Listen to this article
I first came across one of medicine’s most ubiquitous but uncelebrated tools at the rural GP practice where I interned as a student. Now and then a patient would object to my presence and I’d be sent to wait in the corridor. Lingering outside the door seemed shifty, so I’d go to the staffroom and do the washing-up. (“Isn’t the new student helpful?” I liked to imagine them saying.) One day I was rinsing a mug when I noticed it was decorated with little pictures of turds. Imagine choosing to drink out of a cup patterned with faeces, I thought. Doctors are so odd.
I didn’t know at the time that I was washing up a representation of the Bristol stool chart. The BSC is known to everyone in medicine, a remarkable piece of categorisation that’s useful for both comedy and clinical practice. (Alas for Bristol, you can’t dictate your preferred reasons for medical fame: see also the “Liverpool Care Pathway”.) It was devised in the 1990s by Dr Kenneth Heaton, a leading researcher into irritable bowel syndrome, who died last year.
Dr Heaton was interested in gut transit time: how long it takes food to pass through the digestive system. He theorised that the shapes that emerged signalled the time they’d taken to form, which led him to formulate a series of verbal descriptions called the Bristol stool form scale, later illustrated as the Bristol stool chart. “It was easy pickings,” he once said. “It’s an extraordinarily under-researched area. Processing stools in a laboratory does not appeal to everyone.”

(Records from a collection)
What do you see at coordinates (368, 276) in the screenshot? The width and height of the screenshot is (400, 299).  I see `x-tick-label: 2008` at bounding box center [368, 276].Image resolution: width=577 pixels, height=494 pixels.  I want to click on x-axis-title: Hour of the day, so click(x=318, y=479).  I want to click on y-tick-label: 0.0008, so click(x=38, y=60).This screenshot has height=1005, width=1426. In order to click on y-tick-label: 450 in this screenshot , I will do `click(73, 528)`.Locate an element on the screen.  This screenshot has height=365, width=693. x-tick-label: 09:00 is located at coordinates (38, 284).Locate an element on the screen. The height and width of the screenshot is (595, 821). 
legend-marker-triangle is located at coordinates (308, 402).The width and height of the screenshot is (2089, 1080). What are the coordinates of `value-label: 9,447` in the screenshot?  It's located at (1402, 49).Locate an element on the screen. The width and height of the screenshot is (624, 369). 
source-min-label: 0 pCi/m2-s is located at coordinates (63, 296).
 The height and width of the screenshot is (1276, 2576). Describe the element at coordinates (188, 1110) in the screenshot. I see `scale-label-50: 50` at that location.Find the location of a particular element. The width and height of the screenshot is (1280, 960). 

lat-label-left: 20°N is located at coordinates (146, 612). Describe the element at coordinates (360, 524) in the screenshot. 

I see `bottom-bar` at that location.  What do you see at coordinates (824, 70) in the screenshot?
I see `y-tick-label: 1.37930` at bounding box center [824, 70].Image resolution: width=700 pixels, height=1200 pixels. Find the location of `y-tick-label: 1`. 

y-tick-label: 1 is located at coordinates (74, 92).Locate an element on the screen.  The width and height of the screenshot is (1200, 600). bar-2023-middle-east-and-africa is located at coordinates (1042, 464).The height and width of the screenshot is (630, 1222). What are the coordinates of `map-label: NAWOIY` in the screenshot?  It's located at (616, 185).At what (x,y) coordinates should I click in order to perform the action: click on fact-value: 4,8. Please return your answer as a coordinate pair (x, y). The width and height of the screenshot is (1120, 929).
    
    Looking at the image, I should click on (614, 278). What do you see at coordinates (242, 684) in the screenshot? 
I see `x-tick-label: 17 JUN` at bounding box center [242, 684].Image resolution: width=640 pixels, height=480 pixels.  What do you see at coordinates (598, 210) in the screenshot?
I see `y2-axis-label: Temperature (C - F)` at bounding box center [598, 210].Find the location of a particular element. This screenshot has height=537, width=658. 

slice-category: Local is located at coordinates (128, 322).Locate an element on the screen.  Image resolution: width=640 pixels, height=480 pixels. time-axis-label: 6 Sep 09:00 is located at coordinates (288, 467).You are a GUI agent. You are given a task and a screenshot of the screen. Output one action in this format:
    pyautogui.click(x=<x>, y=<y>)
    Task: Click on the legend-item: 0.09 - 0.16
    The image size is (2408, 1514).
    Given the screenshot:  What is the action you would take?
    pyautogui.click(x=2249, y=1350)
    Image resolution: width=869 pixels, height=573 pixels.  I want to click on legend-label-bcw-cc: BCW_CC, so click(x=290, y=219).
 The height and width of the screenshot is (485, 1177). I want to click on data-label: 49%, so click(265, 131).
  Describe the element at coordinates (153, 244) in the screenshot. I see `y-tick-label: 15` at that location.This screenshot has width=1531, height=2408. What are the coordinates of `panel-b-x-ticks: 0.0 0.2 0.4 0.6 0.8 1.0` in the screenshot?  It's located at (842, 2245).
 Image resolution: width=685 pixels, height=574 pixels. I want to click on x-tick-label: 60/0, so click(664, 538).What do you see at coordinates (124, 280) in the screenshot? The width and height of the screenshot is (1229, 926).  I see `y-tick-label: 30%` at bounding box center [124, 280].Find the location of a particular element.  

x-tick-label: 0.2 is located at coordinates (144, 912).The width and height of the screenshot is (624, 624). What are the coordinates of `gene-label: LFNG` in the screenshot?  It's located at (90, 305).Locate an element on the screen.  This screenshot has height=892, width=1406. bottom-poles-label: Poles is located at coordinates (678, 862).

■ Task goal
According to the article about the Bristol stool chart, who devised the chart?

■ Answer for the task
Dr Kenneth Heaton